I did so – and I failed again.

This third time I was not even able to walk a hundred meters away from the mosque’s vicinity. I again faced a group of Taliban with machine gun on their shoulders and pushing everyone who came on their way towards the mosque.

For the 4th time I stood on the prayer line with everyone else. But this time it was late enough and the time to offer night’s prayer. I offered night’s prayer and intended a strategic escape. I thought I will wait until full dark and then leave from one of the doors – my family will already be worried about me and my father will be already looking for me.

For the final time, I attempted exiting the mosque.

I waited until complete dark – and then left from mosque’s eastern gate and walked towards home.

It is worth mentioning that when I intended to leave the mosque the second time, someone had stolen my sandals.

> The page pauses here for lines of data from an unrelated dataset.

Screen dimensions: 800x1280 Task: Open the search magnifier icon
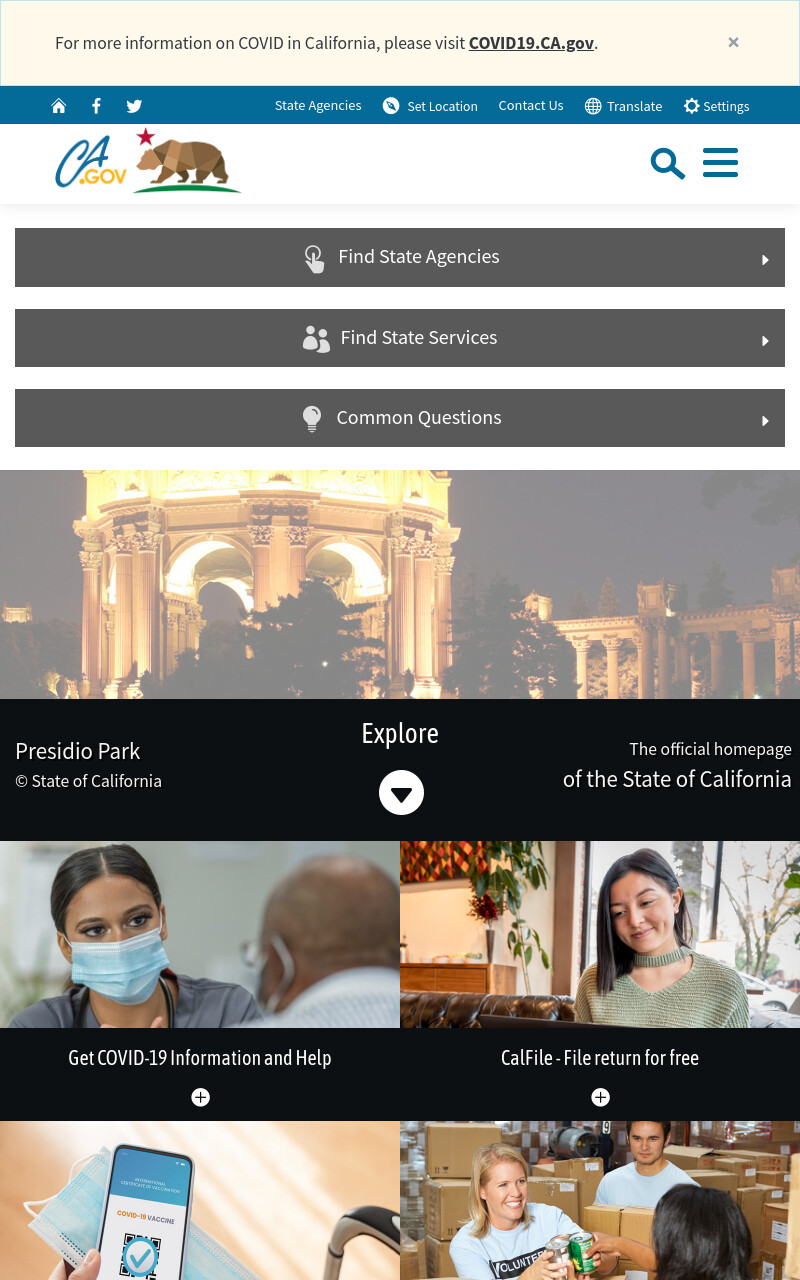point(667,163)
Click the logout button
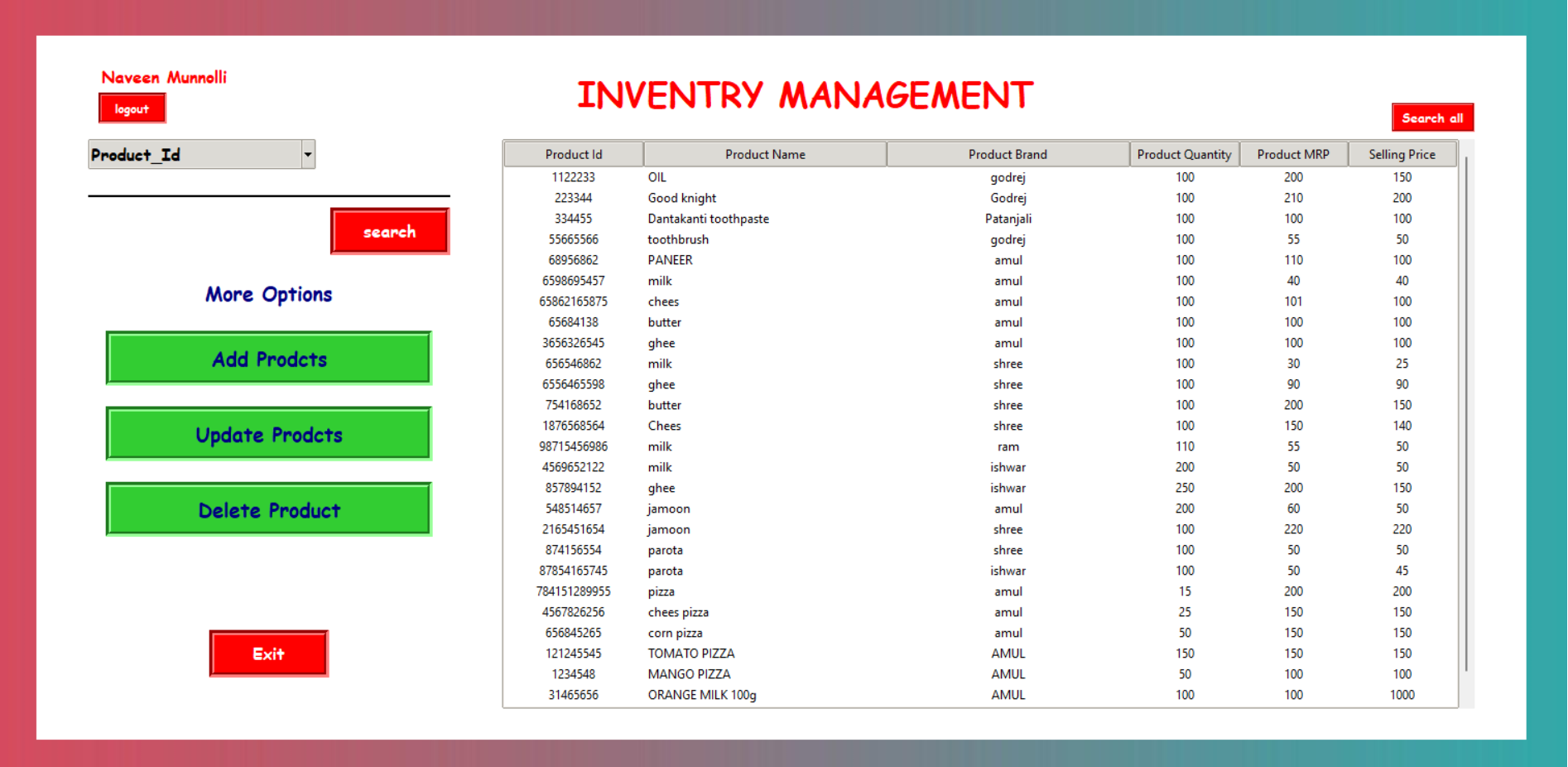Viewport: 1568px width, 767px height. pos(132,109)
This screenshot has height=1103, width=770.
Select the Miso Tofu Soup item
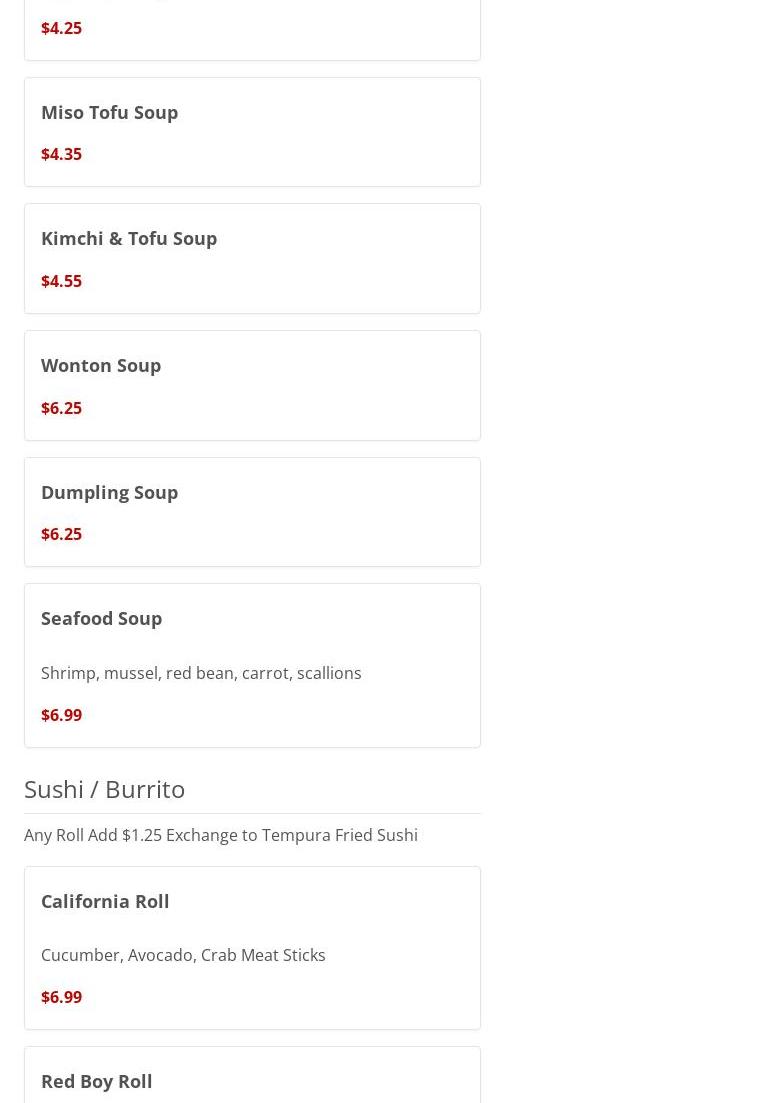[252, 132]
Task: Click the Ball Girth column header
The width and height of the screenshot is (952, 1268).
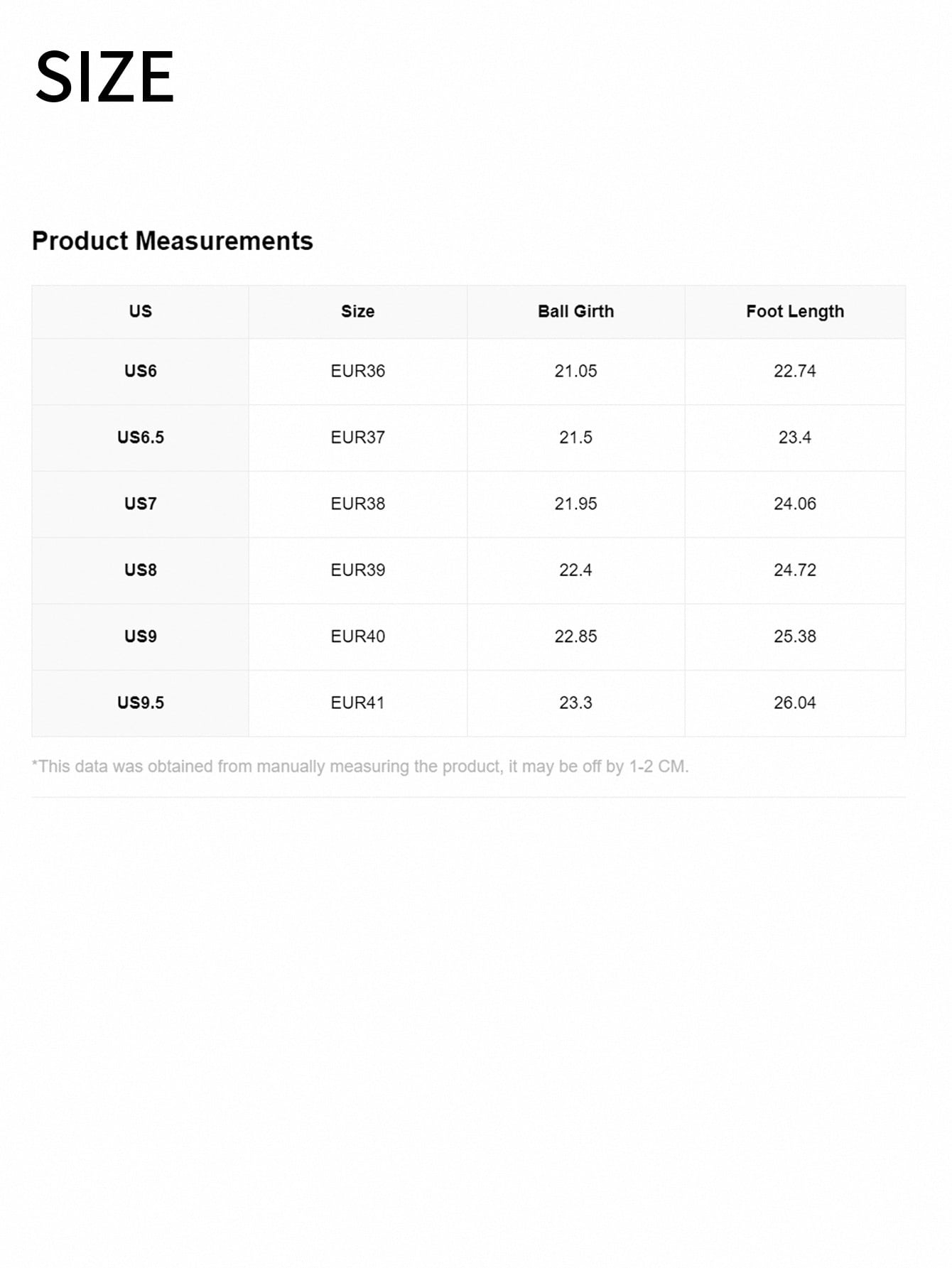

They were a pair of cheap, fake, plastic affordable sandals that was good enough for me because they were washable.

Four times prayer, and loss of one pair of useful twisted washable cheap sandal was the cost of trying to abide by the Taliban’s sharia law 15 years ago.

It is marked as one of the greatest days of my life.


  1. Major Syed says:

    During their reign, were any of the Taliban members on patrol non-Pashtuns?

    Or were they mostly Pashtuns but spoke Dari with the non-Pashtuns they policed?

  2. teeny tahini says:

    Are there any ‘good mullahs’ – either local or national religious leaders who advocate for peace or reconciliation or moderation? Religious leaders come in all stripes, and I find it hard to believe that ALL the mullahs are wild-eyed fanatics intent on imposing sharia by the lash. If there are moderate, rational, conciliatory mullahs, they deserve exposure and publicity, instead of this dramatically evil portrayal that journalists are all so eager to supply.